Seu tratamento é controverso. Inicialmente, todos os especialistas recomendam o tratamento da inflamação, com o uso de anti-inflamatórios via oral, spray local e aplicação de gelo.

Alguns médicos recomendam repouso absoluto, utilizando-se de palmilhas caríssimas especiais, feitas sob medida, para uso nos dia-a-dia. Outros já recomendam somente redução nos níveis de intensidade e volume de treinamento, mudança de tipo de piso (normalmente areia ou grama) e indicam o tênis adequado ao tipo de pisada do atleta.

Porém, é na indicação do alongamento da fáscia plantar que está a maior controvérsia.

Eu, atleta que lhes escrevo, tive fascite plantar. Sofri por alguns meses com esse problema. Procurei dois médicos. O primeiro me indicou anti-inflamatórios via oral, a tal palmilha caríssima especial, mandou parar com todo tipo de corrida e até com o ciclismo, podendo somente nadar. E me indicou também uma série de alongamentos da fáscia plantar e da panturrilha. Parei de correr e de pedalar, tomei os anti-inflamatórios e fiz todos os alongametos indicados (mas não comprei a palmilha caríssima especial). Resultado: a “pedrinha” no calcanhar se tornou um pedregulho.

O segundo médico também indicou os anti-inflamatórios, gelo local e uma palmilha simples, para ser usada no dia-a-dia (e que custou 5 vezes menos que a outra). Indicou também uma série de exercícios para fortalecimento da musculatura dos pés e das pernas. Disse que eu poderia continuar a correr, mas somente em pisos macios e com tênis que controlassem a pronação. Não me passou qualquer tipo de alongamento, dizendo que isso deveria ser feito somente após a total cicatrização da fáscia, como prevenção a uma nova inflamação. Resultado: em 15 dias eu estava curado, treinando normalmente.

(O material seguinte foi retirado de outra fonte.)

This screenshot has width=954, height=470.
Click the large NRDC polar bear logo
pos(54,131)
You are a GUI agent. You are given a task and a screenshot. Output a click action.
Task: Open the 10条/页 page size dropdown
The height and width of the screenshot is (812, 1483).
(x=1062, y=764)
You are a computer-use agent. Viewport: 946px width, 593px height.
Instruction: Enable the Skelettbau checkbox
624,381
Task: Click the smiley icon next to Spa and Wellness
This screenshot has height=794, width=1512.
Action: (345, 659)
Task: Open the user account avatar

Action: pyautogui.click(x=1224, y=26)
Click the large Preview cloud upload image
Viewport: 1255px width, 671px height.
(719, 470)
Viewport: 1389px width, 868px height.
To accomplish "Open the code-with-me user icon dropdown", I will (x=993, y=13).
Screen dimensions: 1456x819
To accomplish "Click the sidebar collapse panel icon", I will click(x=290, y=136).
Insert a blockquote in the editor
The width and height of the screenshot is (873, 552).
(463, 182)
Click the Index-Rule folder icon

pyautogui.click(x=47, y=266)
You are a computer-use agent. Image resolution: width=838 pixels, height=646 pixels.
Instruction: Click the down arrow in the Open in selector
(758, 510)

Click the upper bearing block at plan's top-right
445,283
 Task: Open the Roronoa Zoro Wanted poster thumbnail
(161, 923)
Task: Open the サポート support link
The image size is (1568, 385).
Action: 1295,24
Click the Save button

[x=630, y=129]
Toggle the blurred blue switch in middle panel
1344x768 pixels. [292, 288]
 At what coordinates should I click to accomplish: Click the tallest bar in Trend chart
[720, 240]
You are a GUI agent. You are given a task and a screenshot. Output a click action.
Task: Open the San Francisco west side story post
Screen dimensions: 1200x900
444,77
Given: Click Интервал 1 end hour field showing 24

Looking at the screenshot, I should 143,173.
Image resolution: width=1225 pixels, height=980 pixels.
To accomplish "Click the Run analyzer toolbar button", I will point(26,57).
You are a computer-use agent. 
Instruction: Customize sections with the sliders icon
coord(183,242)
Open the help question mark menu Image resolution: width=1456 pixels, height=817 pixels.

Procure um médico ortopedista especialista em esporte. E procure uma segunda opinião. Até uma terceira se for necessário.

A fascite, ao contrário do que dizem, tem cura. E rápida.

O alongamento deve ser realizado como prevenção, e não como forma de tratamento. Não há necessidade de se investir numa palmilha ultra-cara. Há diversos tênis que corrigem a pronação dos pés sem cobrarem mais por isso.

O fortalecimento da musculatura dos pés e da perna – principalmente da panturrilha e da região anterior – também são essenciais para se prevenir a fascite. Com essa região fortalecida, a planta dos pés não “desaba”, impedindo a hiperextensão da fáscia.